R.D. LAING wore many robes in his career, including psychiatrist, psychoanalyst, philosopher, social critic, author, poet, and mystic, and at the peak of his fame in the 1970s he was the most widely-read psychiatrist in the world. Arguably the most controversial psychoanalyst since Freud, Laing’s meteoric rise in the 1960s was the result of his rare ability to make complex ideas accessible with such best-selling classics as The Divided Self (1960), Sanity, Madness and Family (1964), The Politics of Experience (1967), Knots (1970), and many others. Laing’s impassioned plea for a more humane treatment of those in society who are most vulnerable catapulted him into the vanguard of intellectual and cultural debate about the nature of sanity and madness, and inspired a generation of psychology students, intellectuals, and artists to turn this disarming Scotsman into a social icon.
One of the most seminal aspects to Laing’s approach to the human condition was his exploration into the meaning of life. Laing was psychoanalyst, philosopher, and existentialist, with a no-holds critique of both the dark side of the human condition, as well as its passions and glory. Our workshop this year is to explore what it means to be happy from the broadest possible perspective, including secular, religious, and philosophical approaches to this issue over the millennia, including the Greek Hellenistic era, Buddhism, and common wisdom.
This workshop, designed for those seeking answers to the meaning of life, is a continuation of our previous Esalen workshops that focused on Laing’s take on the nature of sanity and madness, the therapeutic relationship, altered states, plus the nature of love, authenticity, and most recently, spirituality. This workshop is best suited for those who are familiar with Laing’s work and who wish to explore it further. Our three workshop leaders will be joined by other attendees and speakers (many of whom worked intimately with Laing) to assess the question of happiness at the most fundamental level. The workshop will be comprised of theoretical presentations, panel discussions, and experiential exercises to demonstrate practical aspects of Laing’s legacy. View the detailed workshop schedule.

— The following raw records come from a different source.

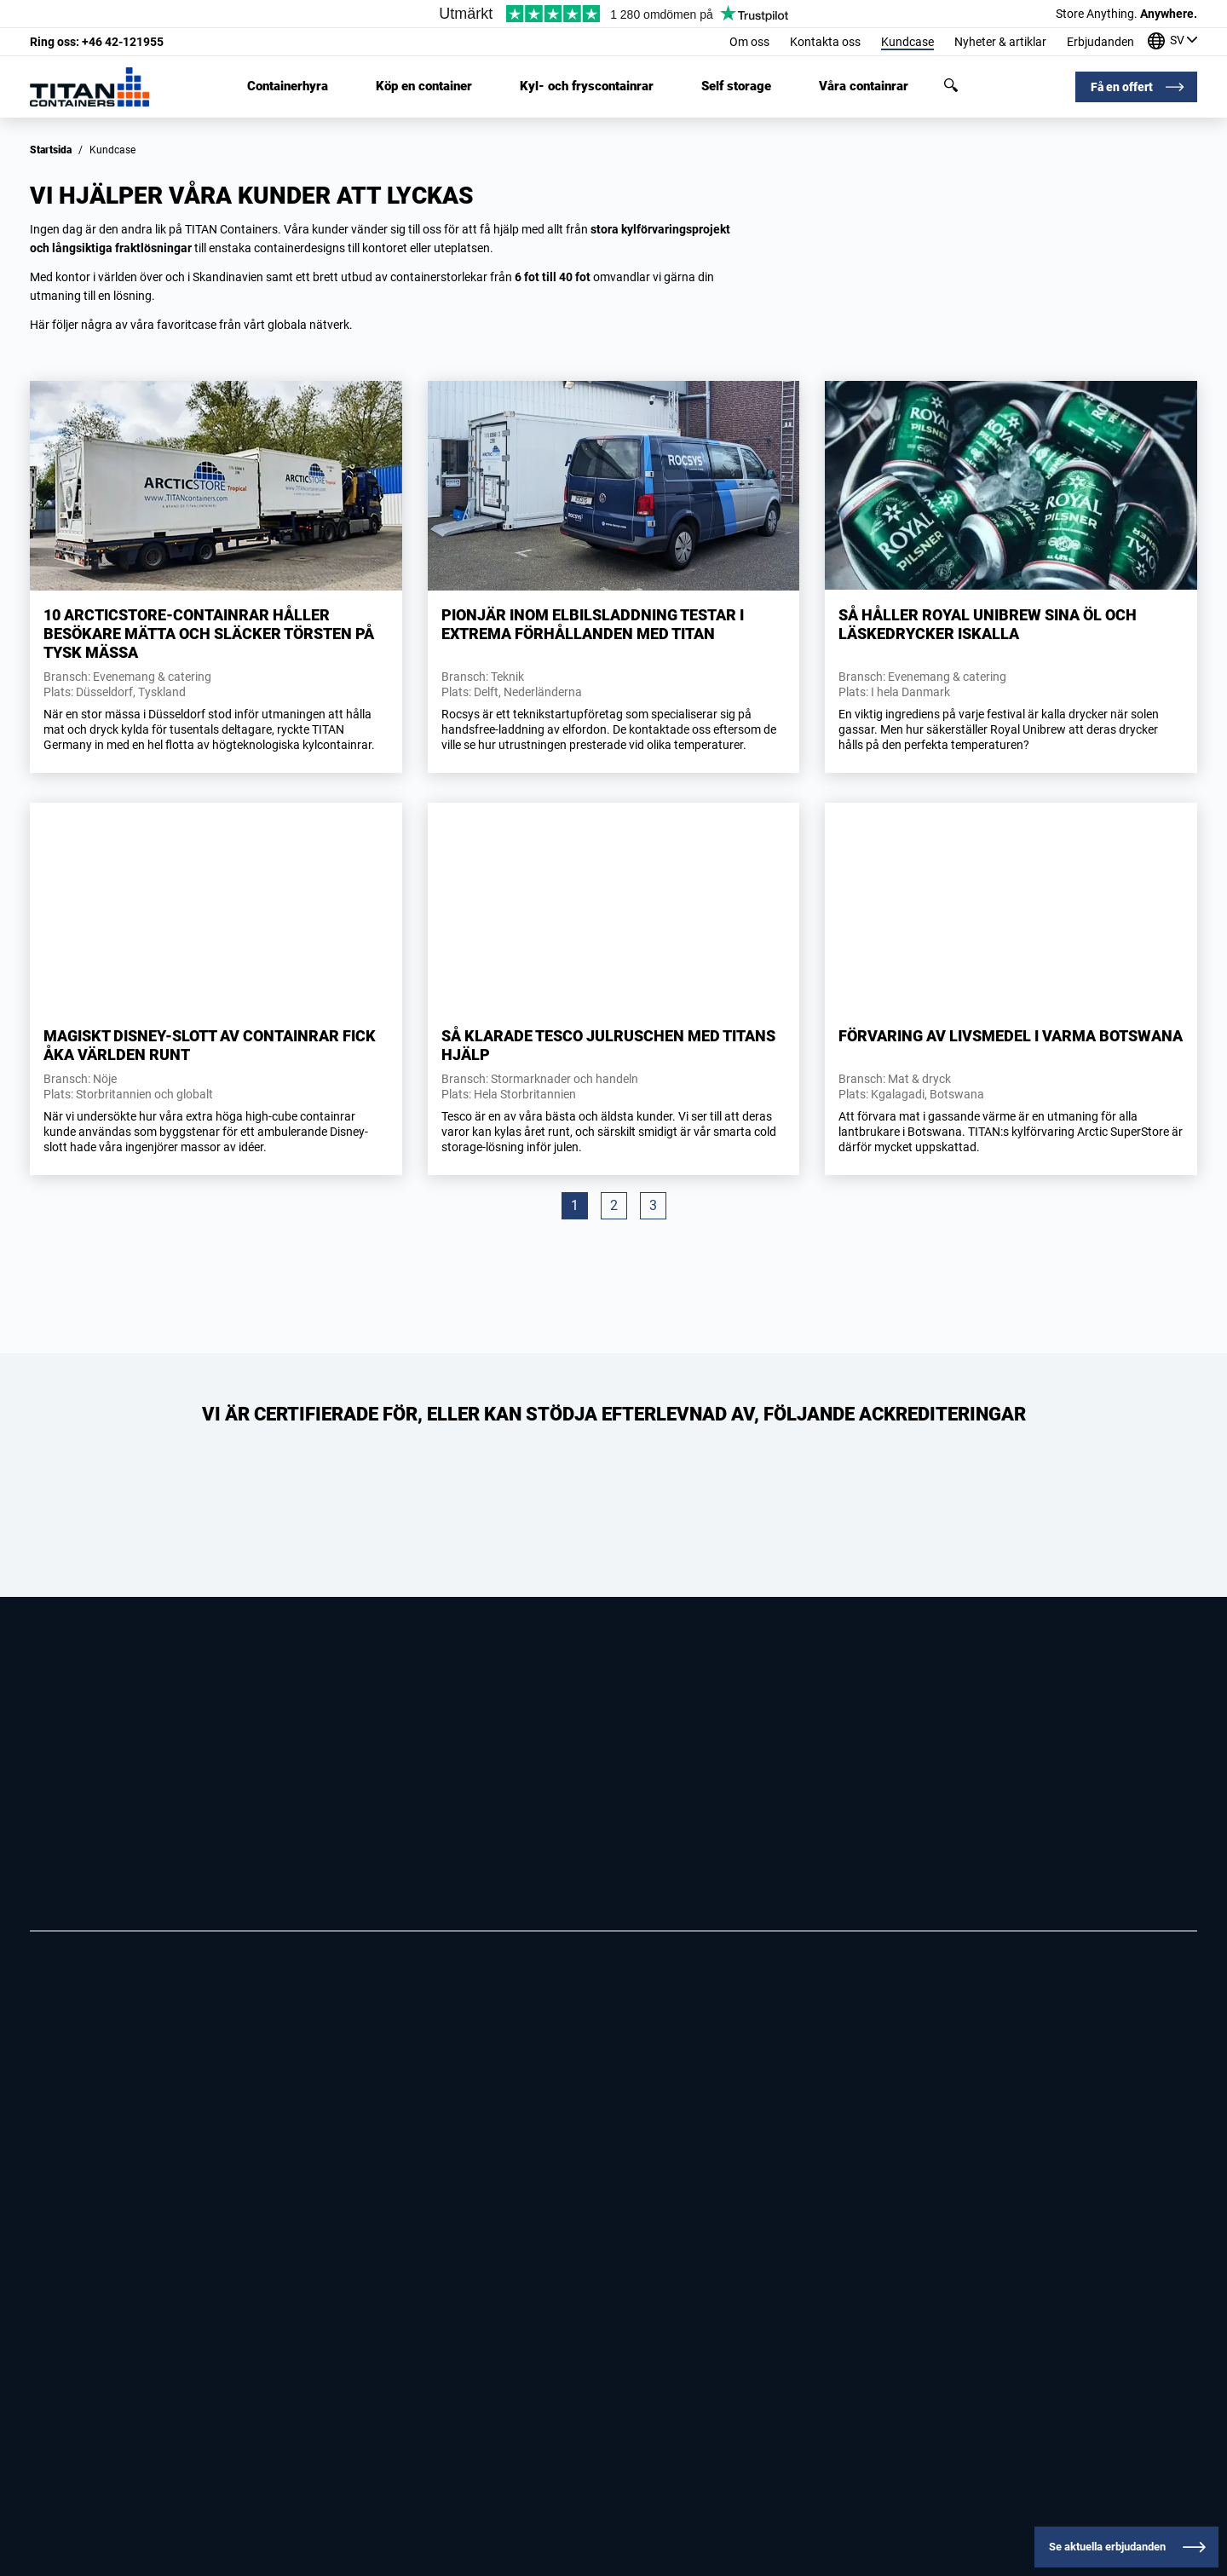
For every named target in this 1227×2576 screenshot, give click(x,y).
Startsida (51, 150)
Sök (951, 85)
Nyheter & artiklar (1000, 42)
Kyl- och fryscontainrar (587, 86)
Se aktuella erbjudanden (1107, 2546)
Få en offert (1122, 87)
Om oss (749, 42)
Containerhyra (287, 86)
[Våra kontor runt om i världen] (1172, 42)
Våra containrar (863, 86)
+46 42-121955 (97, 42)
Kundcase (907, 42)
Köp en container (424, 86)
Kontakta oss (825, 42)
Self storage (736, 86)
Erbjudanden (1100, 42)
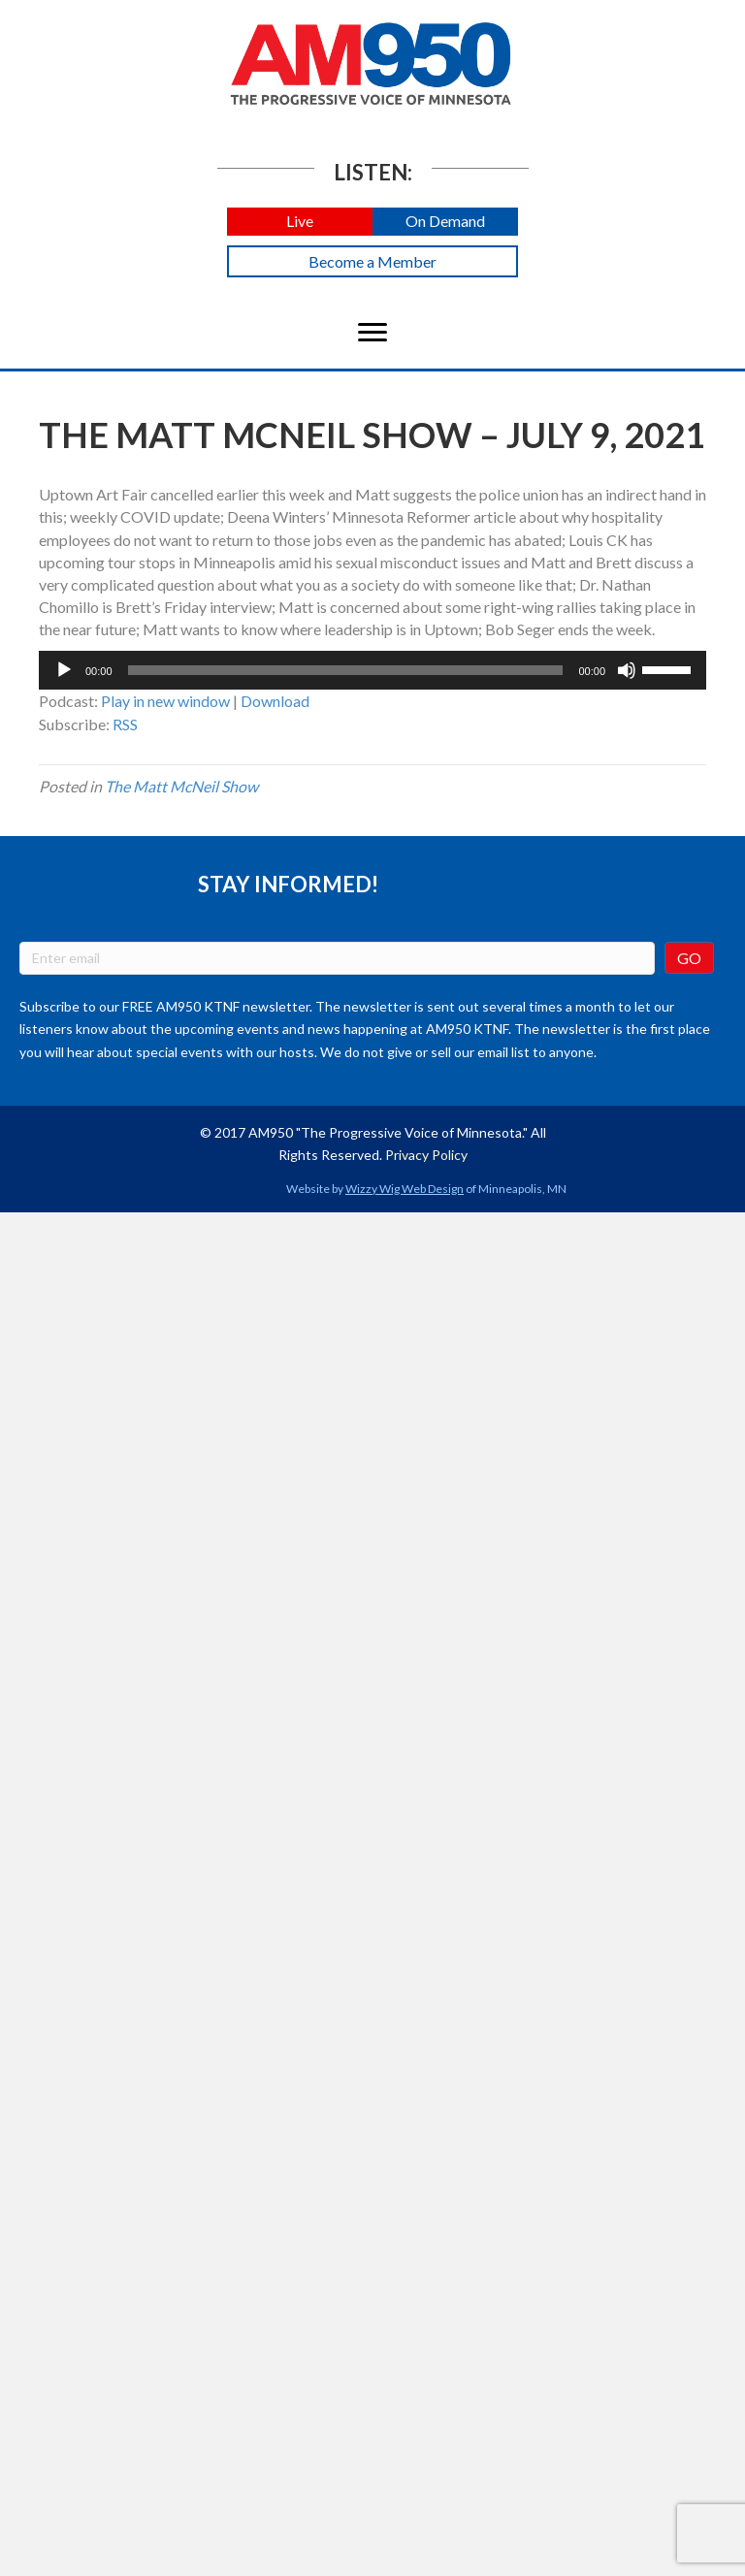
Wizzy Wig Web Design (404, 1188)
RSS (125, 724)
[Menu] (372, 332)
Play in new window (165, 701)
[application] (372, 670)
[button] (299, 222)
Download (275, 701)
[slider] (346, 670)
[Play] (64, 670)
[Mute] (626, 670)
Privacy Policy (426, 1154)
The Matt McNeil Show (181, 786)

Recommended readings: M. Guy Thompson, The Death of Desire: An Existential Study in Sanity and Madness (2nd, revised edition, Routledge). Fritjof Capra, The Tao of Physics: An Exploration of the Parallels Between Modern Physics and Eastern Mysticism (Shambala). Nita Gage, Soul Whispering: The Art of Awakening Shamanic Consciousness.
CE hours offered for psychologists; see leaders.
CE hours offered for nurses; see leaders.
CE hours offered for LMFTs, LCSWs, LEPs, LPCCs; see leaders.
Michael Guy Thompson, PhD, is a psychoanalyst who worked with R.D. Laing for many years. He continues to work with extreme states, and has been training therapists for more than 30 years. He has lectured all over the world and his books include The Death of Desire: An Existential Study in Sanity and Madness (2nd, revised edition) (Routledge).
Nita Gage, DSPS, trained with R.D. Laing at the Philadelphia Association from 1974 to 1980. She co-founded the NeuroImaginal Institute, directs Healer Within retreats, and is the author (with Linda Star Wolf) of Soul Whispering: The Art of Awakening Shamanic Consciousness.
Fritjof Capra, PhD, is the author of several international bestsellers, including Uncommon Wisdom, which features his extensive conversations with R. D. Laing. His latest work, co-authored by Pier Luigi Luisi, is The Systems View of Life: A Unifying Vision (Cambridge University Press).